The senior recipe tester and I at the ball

Once upon a time in a land not far from here at all, there lived a maiden not as young as she liked to think. In fact, she was less maiden and more matron... but that's the start of another story.

She did not spend hours sweeping out chimneys and emptying the ashes. In fact, rather than having to while away the hours yearning for a ticket, she was invited to the ball. Prince Charming had turned up many years before, had assumed the role of Senior Recipe Tester and added Junior Recipe Testers to the tribe as well.

But, given that the prince was still cute as ever, she decided to take him along.

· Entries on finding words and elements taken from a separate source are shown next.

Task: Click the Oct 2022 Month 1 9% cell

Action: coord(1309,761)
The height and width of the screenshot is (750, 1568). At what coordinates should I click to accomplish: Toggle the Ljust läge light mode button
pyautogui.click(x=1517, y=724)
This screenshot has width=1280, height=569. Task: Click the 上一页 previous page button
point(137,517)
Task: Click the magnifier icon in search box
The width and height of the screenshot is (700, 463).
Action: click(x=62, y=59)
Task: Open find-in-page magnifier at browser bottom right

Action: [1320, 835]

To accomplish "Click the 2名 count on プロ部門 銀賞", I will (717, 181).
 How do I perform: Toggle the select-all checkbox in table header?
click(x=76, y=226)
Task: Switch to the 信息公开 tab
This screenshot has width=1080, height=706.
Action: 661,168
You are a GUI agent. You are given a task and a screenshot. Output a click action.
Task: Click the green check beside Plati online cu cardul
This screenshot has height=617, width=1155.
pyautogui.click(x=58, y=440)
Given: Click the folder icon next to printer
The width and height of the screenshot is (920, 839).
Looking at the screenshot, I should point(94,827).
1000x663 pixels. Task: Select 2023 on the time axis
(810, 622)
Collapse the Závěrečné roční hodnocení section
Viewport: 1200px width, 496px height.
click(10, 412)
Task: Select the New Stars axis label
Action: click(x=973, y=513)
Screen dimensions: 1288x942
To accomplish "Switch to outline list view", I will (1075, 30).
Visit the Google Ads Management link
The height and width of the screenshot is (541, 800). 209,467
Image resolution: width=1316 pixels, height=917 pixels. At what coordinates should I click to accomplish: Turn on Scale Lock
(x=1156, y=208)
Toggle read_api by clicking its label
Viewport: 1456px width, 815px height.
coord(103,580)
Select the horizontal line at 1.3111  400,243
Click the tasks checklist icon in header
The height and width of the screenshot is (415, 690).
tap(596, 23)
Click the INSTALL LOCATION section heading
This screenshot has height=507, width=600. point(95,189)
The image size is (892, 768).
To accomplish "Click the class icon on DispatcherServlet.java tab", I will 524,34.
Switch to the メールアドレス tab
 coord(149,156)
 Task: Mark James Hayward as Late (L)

It was a friend, rather than a fairy godmother, who loaned her a gown to wear. As for shoes, they looked like they did indeed belong to poor Cinderella (before the fairy godmother showed up). Some of the straps were rather flapping in the breeze and required repair. The local cobbler made assurances that he could sort this out in plenty of time for the event.

Her locks, were not particularly Cinderella-esque: being neither blonde nor curly. Again, in the absence of a nearby fairy godmother, she went to see the hairdresser, to have her tresses tamed.

On the way home from the hairdresser, there was just enough time to call in to the cobbler to retrieve the golden (rather than glass) slippers she was to wear that evening. Congratulating herself on a) finding a handy parking spot and b) her speed and agility getting through the crowded shopping centre, without ruining her hair, Cinderella raced back to her chariot.  (the one with the car seat in the back seat).

The golden slippers were something to behold, once mended. She thanked the cobbler kindly, knowing they would suit the gown perfectly, and raced back to the chariot in the handy parking spot.

On the turn of the key, the chariot made a peculiar noise. Cinderella tried again. It made less noise. On the third try the chariot was completely silent.

In the land far away, it is hard to say how a pumpkin chariot would be remediated if the horses refused to pull it. In the land of quite near here, the NRMA battery service appeared to be the best option. She also phoned Prince Charming.

Because he really is, Prince Charming offered to come and wait with the chariot so that Cinderella could go home for a pre-ball snooze. For this she was exceedingly grateful, even if it did mean she had to sleep on her face for fear of ruining her recently combed tresses.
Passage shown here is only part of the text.